Un usage intensif du support distant

Le deuxième enjeu portait sur le support et le durcissement de la sécurité des accès externes, mais dans une approche sans VPN. Les scientifiques ont besoin de réaliser un support externe des applications qu’ils ont développées pour d'autres instituts, pour d'autres universités.

La solution Remote Support de BeyondTrust est alors choisie pour gérer tous ces accès liés au support. La solution est par ailleurs mise en œuvre de manière non conventionnelle lors de certaines missions : « sur le site de la Seine-sur-Mer à Toulon, nous avons une salle immersive qui peut accueillir une vingtaine de scientifiques pour faire de la téléscience avec d'autres scientifiques », raconte Christophe Guzman, urbaniste et architecte en système d'information à Ifremer.

Et d'expliquer que « Remote Support a été mis en œuvre lorsque Ariane, un de nos engins embarqués, a été prêté au département des recherches archéologiques subaquatiques et sous-marines (DRASSM) pour une plongée sur l’épave de la Lune, en Méditerranée. Nous n’avions aucun équipement à bord de ce bateau, donc nous avons simplement mis à disposition un PC qui était connecté sur la salle d'immersion à Toulon et qui a téléopéré la plongée en remote support sur ce PC ».

De cette façon, les chercheurs ont pu échanger en temps réel dans la salle immersive sur les images diffusées en temps réel depuis le robot. 

Un bastion pour protéger les mots de passe

Un dernier axe de travail porte sur le bastion destiné à sécuriser les accès à privilèges. L’objectif était de sécuriser les mots de passe de chaque utilisateur, mais toujours dans une approche sans VPN car les nombreux partenaires de l’institut ne veulent pas installer son client VPN sur leurs postes de travail pour accéder aux équipements et les dépanner, notamment.

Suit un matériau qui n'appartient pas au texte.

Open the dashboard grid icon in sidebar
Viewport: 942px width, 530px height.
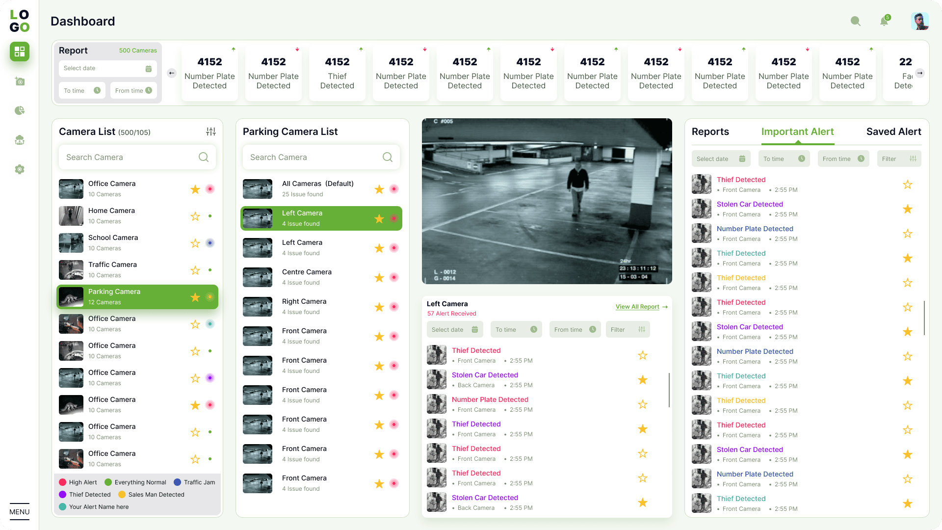pos(20,52)
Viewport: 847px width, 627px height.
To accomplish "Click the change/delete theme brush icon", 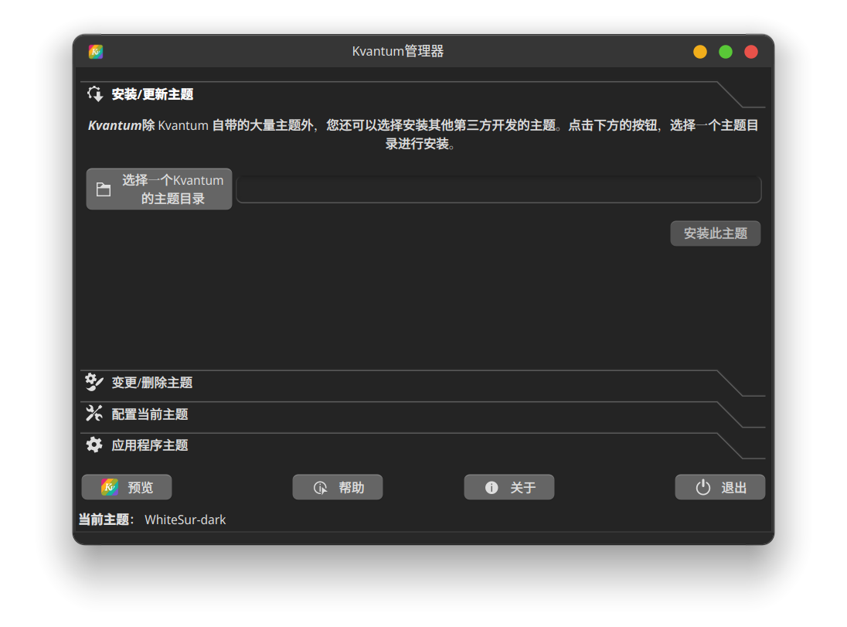I will coord(94,382).
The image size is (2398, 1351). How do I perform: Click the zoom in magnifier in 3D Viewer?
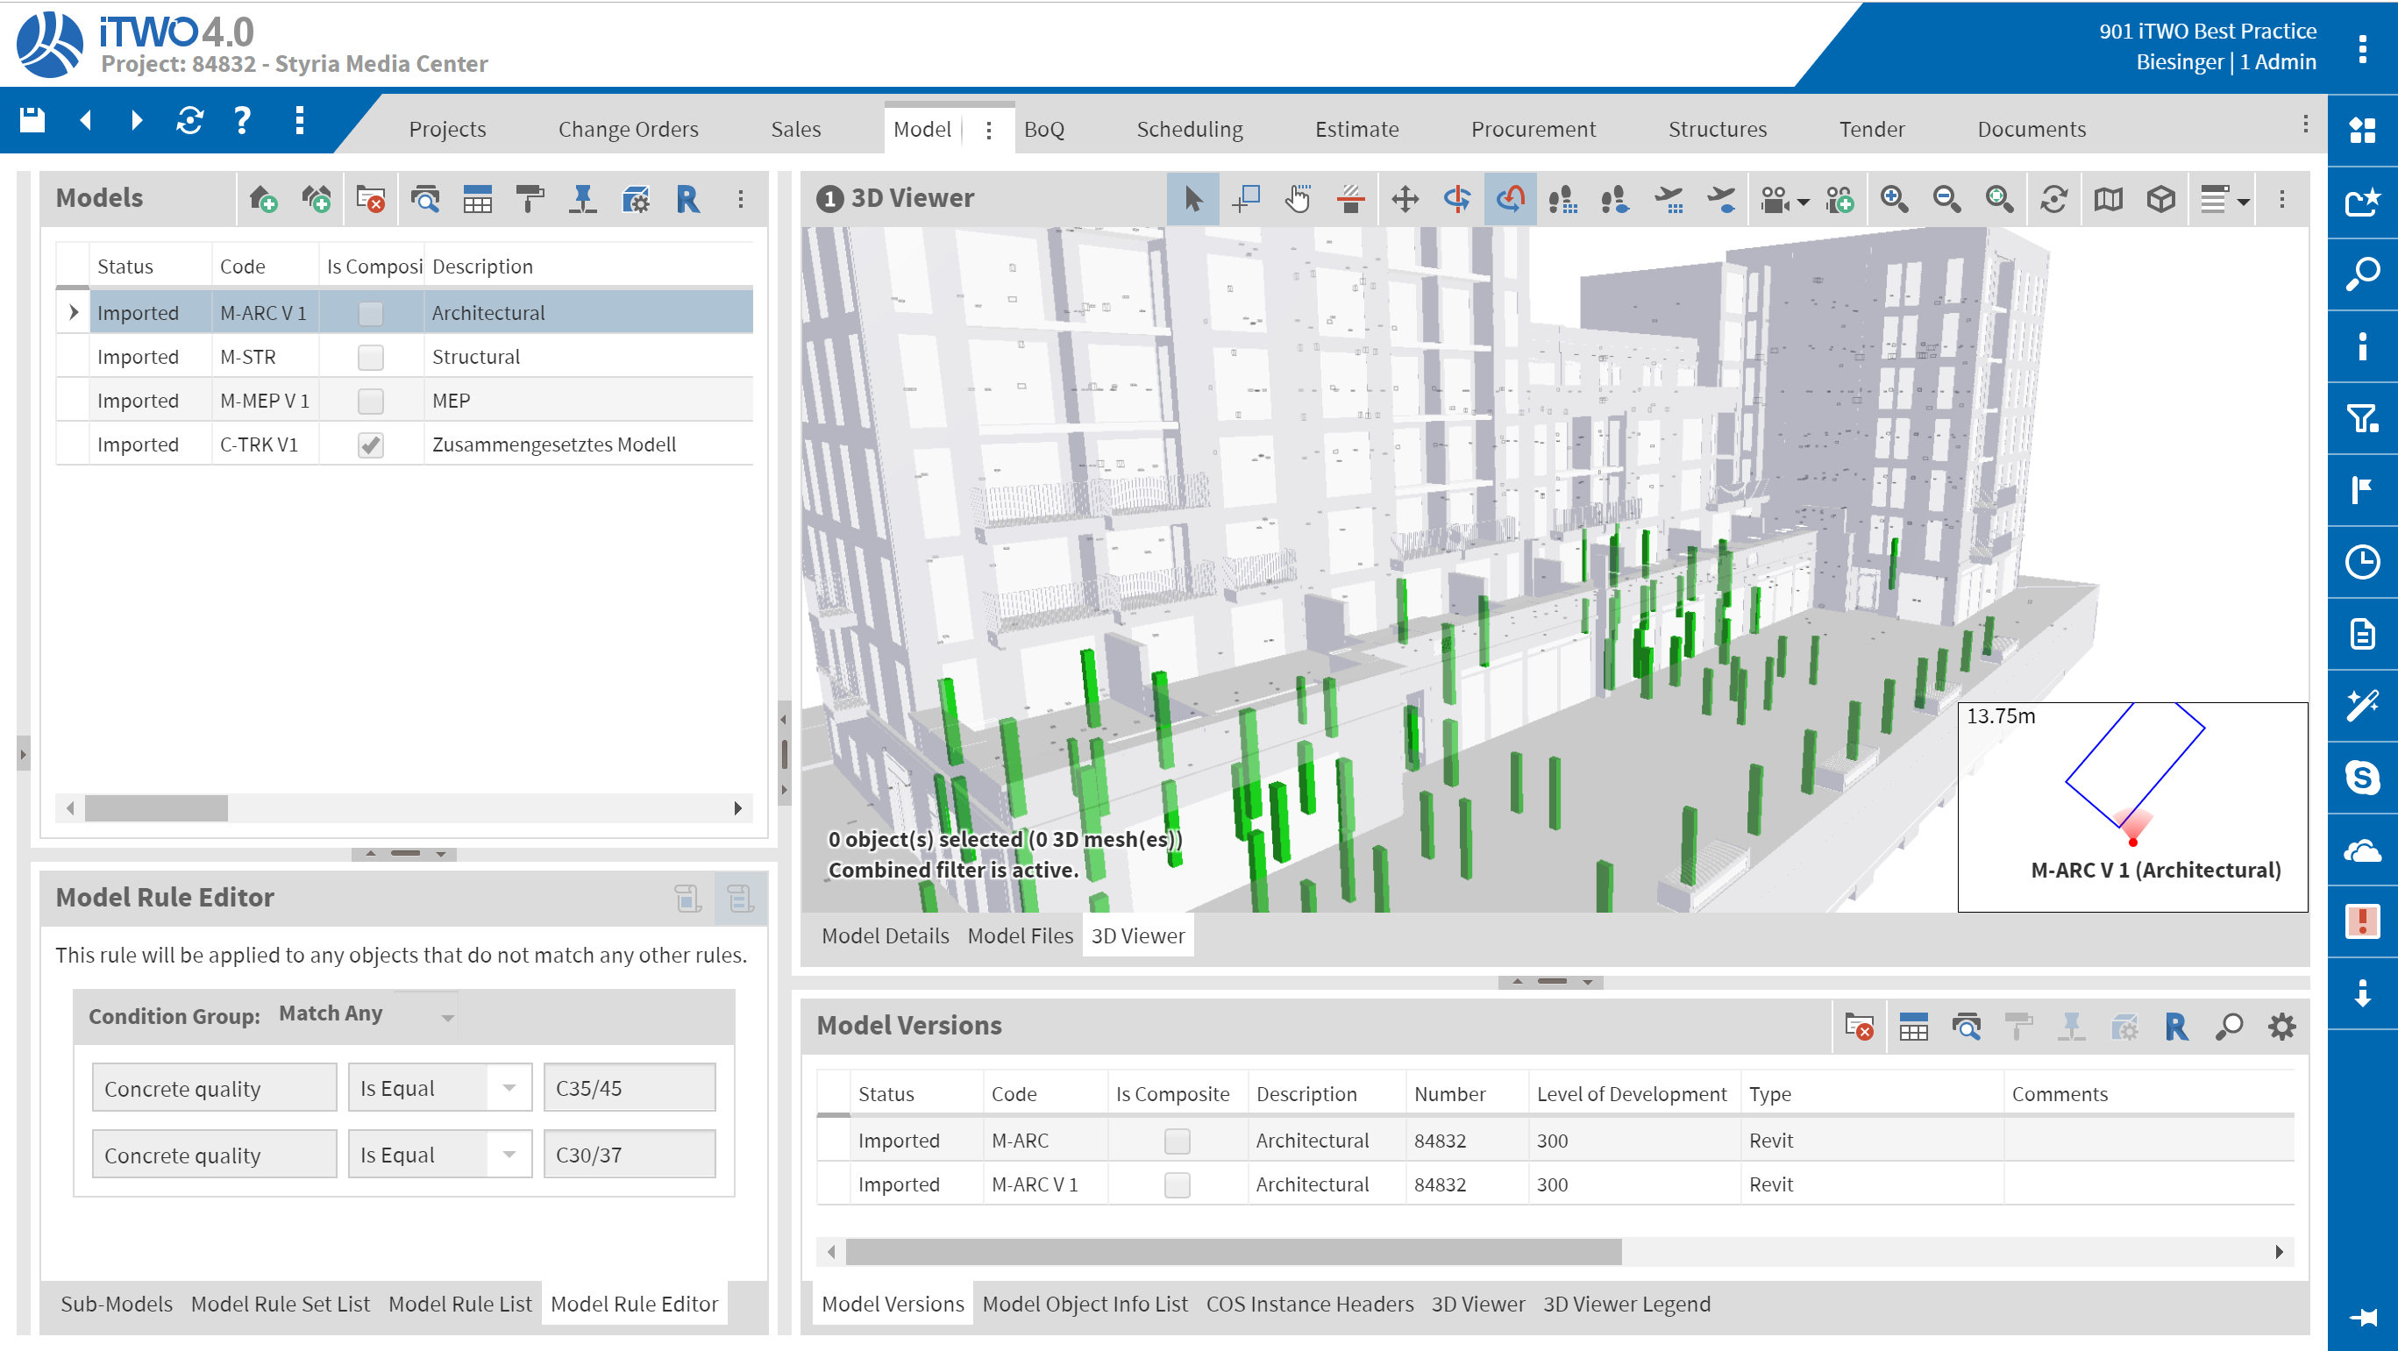[x=1893, y=198]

Afin de réduire la charge de support pour le service informatique et pour les équipes scientifiques, l’équipe projet souhaitait pouvoir créer des workflows d'approbation pour la création/suppression des comptes utilisateurs, mais surtout mettre en place de la délégation de l’administration des accès auprès des partenaires de confiance de l’institut comme l’Inserm ou le CNRS : « nous avons des correspondants chez eux et ceux-ci ont besoin d'intervenir chez nous. Plutôt que de devoir échanger des appels téléphoniques et des emails, nous faisons de la délégation ».

C'est à dire que le responsable du projet concerné par un nouvel accès « va valider les accès pour ce personnel directement sur notre système pour le faire. Tout est tracé, tout est enregistré et nous avons un compte rendu, tout comme notre correspondant ».

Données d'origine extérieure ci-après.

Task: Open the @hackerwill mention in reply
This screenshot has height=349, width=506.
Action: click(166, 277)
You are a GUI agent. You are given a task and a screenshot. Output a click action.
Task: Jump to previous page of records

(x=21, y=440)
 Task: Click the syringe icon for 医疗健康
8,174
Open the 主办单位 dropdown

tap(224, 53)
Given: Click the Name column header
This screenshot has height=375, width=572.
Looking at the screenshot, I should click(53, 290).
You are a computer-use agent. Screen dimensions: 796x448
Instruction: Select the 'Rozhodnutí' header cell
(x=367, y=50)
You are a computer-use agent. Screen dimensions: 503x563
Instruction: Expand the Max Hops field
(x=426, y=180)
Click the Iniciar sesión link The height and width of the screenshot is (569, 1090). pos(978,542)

N’ayant pas accès à leurs annuaires, Ifremer laisse à ses partenaires le soin de créer les comptes des utilisateurs avec leurs propres outils : « nous ne sommes que deux à administrer la plateforme, mais avec la délégation de contrôle, nous avons des dizaines d’équipes de recherche scientifique qui disposent de leur propre portail et chacune gère sa propre communauté. Le contrôle a été restreint, mais il leur est délégué », ajoute le RSSI adjoint.

Qu’il s’agisse des utilisateurs internes ou externes, cette approche a permis d’abaisser de manière significative la charge qui pesait sur le support, de même que les tâches de support assurées par les équipes scientifiques elles-mêmes.